Well one thing to keep in mind is that each individual within the denomination of any religion won’t have the same view of the denomination. While Many religious people share the same feelings toward their denomination we can see that every single human is not exactly the same.
Perhaps one can ask for example , did any Popes of the Catholic Church or did any bishops or Cardinals or nuns for that matter work for equality for LGBT folks. And considering the massive amount of these religious figures that existed through history such a search would be extensive and require some time . It could be very interesting to see the results
Here's my source. The Lollards were fairly radical and they likely saw the shunning of the temporal world as a path to salvation. That's why they were believers in apostolic poverty - the philosophy that godly men should live in poverty as did Jesus. In any event, here's the relevant excerpt from the article:
"In the Lollard Sermons, virginity is hailed as the highest form of sexuality, but marriage is necessary and sex — purely for procreation, they argue — cannot be avoided. The father of the Lollard movement, John Wycliffe, explains in his work Trialogus that marriage must be between a man and a woman and “cannot exist where there is no possibility of procreation.” In 1395 [...] Wycliffe’s followers posted The Twelve Conclusions of the Lollards. In this document, the Lollards accused the clergy of rampant sodomy, at times even hurling the term “sodomite” as a general insult. The Church, in turn, accused the Lollards of sodomy. The Lollards not only directed their accusations at clerics, they also fueled a climate of antisodomy in established institutions such as temporal courts. "
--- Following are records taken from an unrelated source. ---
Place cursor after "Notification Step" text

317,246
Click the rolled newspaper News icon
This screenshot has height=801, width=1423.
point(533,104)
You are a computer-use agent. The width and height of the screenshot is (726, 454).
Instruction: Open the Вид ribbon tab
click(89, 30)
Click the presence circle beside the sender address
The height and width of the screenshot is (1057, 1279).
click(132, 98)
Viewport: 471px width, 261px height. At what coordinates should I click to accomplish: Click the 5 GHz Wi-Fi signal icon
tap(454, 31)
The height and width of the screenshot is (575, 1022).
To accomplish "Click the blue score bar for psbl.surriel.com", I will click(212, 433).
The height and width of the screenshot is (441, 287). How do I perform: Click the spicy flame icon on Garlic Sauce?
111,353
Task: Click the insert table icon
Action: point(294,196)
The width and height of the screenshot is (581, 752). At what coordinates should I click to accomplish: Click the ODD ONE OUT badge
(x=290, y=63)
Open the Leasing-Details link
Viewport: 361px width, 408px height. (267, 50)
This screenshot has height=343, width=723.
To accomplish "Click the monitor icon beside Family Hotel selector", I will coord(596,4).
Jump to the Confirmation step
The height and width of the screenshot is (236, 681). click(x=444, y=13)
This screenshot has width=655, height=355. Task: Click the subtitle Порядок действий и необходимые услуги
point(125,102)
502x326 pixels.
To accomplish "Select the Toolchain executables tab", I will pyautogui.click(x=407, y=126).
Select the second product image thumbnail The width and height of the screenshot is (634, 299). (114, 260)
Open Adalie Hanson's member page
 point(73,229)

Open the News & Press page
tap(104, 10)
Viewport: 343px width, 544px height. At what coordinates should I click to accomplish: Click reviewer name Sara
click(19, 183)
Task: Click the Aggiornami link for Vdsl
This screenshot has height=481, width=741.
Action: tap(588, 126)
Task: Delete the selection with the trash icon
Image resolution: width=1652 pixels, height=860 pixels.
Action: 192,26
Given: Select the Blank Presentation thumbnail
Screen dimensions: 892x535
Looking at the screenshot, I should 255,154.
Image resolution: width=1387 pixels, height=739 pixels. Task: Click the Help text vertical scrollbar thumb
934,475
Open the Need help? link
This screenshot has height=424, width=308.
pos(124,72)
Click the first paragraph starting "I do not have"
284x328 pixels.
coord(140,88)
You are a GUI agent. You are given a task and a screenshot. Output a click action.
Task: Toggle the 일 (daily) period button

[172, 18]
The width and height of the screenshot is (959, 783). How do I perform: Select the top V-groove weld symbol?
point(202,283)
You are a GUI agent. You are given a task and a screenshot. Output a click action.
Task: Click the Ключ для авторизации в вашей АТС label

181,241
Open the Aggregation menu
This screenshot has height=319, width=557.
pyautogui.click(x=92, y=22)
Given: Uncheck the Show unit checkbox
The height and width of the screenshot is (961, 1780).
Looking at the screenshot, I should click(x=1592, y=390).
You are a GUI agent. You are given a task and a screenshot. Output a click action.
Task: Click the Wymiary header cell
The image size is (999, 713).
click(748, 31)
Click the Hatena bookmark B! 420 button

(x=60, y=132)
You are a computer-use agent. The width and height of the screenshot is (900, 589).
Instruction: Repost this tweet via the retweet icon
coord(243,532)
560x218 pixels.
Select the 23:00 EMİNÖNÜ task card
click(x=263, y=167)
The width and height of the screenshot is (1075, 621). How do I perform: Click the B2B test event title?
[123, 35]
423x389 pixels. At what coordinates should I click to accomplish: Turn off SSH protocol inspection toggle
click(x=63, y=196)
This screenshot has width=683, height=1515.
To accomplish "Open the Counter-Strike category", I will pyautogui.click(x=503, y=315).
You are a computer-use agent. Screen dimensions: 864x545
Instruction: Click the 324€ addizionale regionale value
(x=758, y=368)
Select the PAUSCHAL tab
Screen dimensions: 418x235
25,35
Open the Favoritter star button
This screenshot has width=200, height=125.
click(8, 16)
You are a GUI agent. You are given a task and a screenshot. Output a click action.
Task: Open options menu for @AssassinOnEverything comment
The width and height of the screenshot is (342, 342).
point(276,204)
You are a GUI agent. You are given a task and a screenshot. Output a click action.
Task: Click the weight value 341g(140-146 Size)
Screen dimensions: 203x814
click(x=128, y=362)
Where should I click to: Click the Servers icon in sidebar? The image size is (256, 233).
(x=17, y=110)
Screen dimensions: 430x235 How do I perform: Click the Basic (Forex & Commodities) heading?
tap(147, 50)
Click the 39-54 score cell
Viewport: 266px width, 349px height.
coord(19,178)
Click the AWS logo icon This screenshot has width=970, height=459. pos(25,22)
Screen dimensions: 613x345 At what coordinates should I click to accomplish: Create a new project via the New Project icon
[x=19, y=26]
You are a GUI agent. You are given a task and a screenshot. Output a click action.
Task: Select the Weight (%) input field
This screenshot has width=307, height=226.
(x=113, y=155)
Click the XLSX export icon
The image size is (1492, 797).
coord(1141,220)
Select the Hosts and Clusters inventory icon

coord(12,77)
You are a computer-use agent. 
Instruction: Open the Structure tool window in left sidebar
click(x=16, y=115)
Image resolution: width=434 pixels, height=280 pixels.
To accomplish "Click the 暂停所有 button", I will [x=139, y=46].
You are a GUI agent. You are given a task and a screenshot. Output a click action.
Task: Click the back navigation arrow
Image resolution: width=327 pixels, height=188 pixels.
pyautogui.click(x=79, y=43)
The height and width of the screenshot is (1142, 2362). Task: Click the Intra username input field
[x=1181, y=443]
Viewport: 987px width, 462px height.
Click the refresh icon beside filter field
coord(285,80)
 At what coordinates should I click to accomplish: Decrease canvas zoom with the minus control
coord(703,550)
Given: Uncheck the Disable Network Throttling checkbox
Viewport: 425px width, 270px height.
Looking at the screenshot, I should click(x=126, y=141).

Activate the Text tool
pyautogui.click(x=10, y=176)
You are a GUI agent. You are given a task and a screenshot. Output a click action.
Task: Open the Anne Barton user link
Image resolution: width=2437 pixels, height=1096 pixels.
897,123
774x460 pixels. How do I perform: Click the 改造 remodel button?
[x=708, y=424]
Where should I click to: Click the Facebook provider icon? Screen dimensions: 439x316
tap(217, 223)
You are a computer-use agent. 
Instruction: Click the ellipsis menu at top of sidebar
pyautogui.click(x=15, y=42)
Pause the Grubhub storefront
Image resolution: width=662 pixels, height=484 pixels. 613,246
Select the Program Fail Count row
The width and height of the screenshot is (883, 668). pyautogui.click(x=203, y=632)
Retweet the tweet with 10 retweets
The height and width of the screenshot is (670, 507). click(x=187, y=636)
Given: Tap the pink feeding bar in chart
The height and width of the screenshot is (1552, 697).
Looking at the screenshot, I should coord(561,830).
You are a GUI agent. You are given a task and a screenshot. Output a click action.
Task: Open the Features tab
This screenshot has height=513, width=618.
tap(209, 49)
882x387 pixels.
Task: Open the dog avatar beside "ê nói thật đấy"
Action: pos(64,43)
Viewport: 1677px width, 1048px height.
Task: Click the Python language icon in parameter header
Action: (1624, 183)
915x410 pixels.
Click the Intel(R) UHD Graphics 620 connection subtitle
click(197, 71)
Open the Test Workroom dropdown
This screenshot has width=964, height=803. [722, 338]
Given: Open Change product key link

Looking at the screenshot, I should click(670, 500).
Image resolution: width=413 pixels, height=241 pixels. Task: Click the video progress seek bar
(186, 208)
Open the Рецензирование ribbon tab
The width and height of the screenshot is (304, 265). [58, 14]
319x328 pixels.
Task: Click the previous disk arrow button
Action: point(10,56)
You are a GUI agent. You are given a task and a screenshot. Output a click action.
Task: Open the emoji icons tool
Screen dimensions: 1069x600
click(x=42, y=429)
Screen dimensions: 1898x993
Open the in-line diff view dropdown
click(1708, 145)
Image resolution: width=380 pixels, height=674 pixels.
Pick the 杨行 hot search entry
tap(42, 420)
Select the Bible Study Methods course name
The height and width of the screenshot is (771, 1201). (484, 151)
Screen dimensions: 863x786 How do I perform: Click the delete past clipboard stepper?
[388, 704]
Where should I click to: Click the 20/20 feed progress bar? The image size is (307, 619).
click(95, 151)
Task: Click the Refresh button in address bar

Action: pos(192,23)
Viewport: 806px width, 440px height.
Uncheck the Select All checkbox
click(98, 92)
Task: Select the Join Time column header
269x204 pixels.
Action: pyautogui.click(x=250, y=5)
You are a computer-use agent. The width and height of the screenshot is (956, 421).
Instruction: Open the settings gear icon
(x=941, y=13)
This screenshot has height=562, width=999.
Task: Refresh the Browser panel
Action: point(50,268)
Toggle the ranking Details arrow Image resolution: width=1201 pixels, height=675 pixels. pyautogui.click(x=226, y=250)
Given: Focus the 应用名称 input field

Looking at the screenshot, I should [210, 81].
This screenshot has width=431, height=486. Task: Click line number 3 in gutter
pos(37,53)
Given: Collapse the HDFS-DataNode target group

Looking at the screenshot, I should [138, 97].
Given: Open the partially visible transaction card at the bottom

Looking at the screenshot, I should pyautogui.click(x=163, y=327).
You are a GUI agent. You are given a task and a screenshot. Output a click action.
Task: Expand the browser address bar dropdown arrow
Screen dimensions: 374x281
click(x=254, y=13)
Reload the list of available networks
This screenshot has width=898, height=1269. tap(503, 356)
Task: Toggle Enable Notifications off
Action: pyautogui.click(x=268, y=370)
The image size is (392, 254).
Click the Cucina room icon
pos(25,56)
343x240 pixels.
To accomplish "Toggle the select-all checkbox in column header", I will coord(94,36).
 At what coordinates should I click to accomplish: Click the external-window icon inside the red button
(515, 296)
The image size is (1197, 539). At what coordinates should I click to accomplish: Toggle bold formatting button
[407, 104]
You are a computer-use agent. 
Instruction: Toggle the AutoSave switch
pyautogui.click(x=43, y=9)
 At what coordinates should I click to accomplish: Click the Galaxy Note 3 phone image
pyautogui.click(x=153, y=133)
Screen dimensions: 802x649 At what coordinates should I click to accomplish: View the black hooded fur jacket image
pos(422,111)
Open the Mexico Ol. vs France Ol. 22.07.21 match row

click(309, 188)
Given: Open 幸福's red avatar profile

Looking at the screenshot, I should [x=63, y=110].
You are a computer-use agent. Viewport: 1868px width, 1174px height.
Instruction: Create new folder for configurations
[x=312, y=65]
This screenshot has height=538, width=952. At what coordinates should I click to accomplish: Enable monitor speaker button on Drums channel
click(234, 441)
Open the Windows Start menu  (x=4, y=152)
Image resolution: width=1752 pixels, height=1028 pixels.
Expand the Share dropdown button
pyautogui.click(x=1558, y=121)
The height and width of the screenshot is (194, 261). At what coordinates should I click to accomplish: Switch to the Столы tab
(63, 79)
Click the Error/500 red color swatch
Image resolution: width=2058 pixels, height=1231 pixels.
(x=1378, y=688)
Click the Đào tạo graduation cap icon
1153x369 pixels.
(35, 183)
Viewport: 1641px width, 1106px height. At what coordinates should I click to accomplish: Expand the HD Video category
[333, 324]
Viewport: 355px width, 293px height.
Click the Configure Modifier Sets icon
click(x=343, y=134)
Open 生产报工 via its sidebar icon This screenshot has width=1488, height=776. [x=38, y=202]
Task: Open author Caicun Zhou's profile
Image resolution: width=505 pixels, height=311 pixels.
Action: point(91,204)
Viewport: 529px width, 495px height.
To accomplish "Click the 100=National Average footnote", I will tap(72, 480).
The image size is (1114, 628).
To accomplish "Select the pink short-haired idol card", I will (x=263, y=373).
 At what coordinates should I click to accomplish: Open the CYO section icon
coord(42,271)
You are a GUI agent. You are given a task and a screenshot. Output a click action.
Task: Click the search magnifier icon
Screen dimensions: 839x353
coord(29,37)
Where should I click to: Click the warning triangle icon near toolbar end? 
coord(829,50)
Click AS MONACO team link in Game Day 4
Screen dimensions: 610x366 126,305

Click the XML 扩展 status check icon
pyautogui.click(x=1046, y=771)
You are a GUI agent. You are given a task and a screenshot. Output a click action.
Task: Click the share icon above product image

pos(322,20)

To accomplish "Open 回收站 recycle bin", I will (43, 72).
I should add that the Church very frequently accused the supporters of apostolic poverty of sexual deviancy. The Cathars, Dulcinians, and to a lesser extent, Minorites, were all accused of sexual deviancy. Apparently the Church saw a link between anti-establishmentarianism and sexual subversiveness. If you want to get immersed in that fascinating dispute then I recommend reading Umberto Eco's The Name of the Rose. It is technically historical fiction but the novel's setting is a carefully reconstructed North Italian Benedictine monastery.